===== Data under study

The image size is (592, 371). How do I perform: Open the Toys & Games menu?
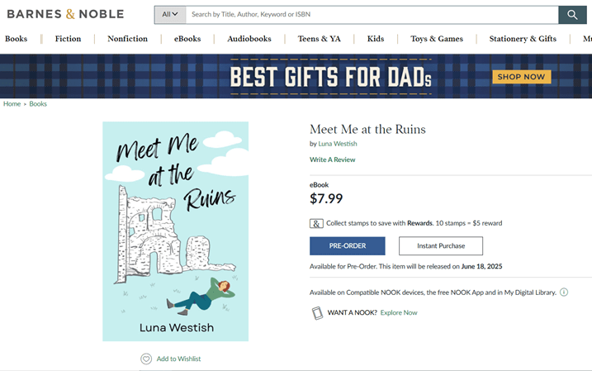[x=437, y=39]
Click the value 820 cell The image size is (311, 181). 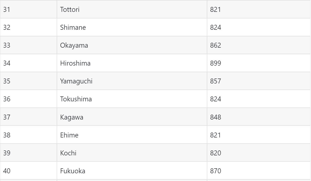259,153
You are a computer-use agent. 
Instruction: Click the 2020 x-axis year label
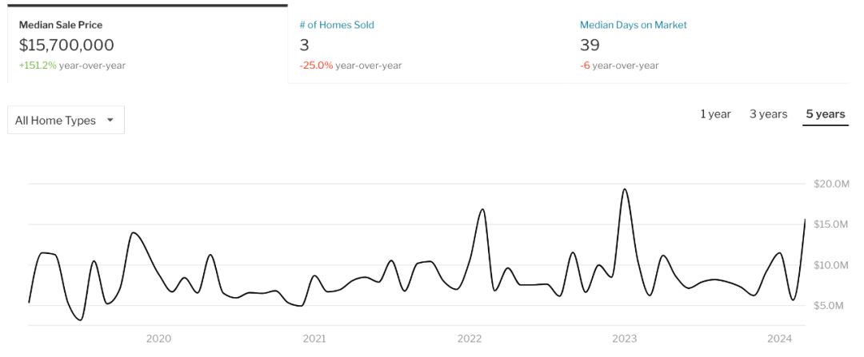tap(158, 339)
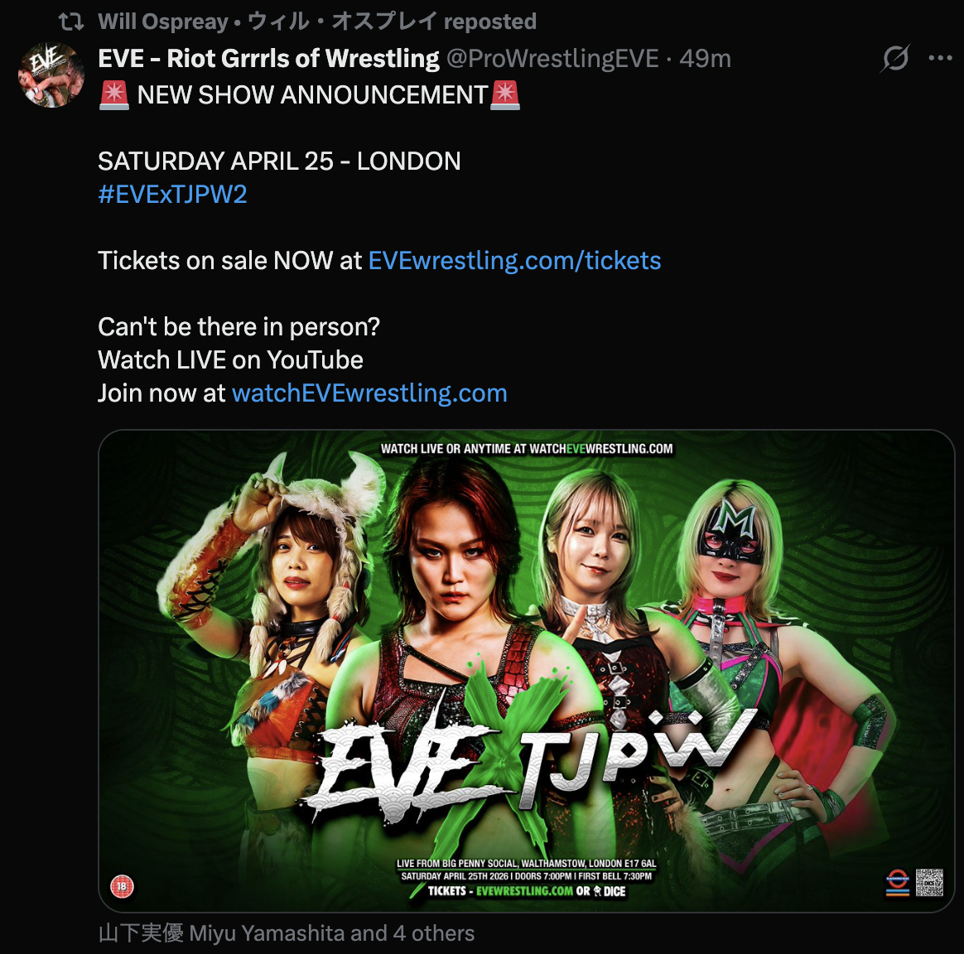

==========

_What you will do_
Say again, word for word, every line from the one with "You are a computer-use agent." through the last line of the data above, minus the pictures.

_Output of the exercise_
You are a computer-use agent. 
Instruction: Click the 2020 x-axis year label
tap(158, 339)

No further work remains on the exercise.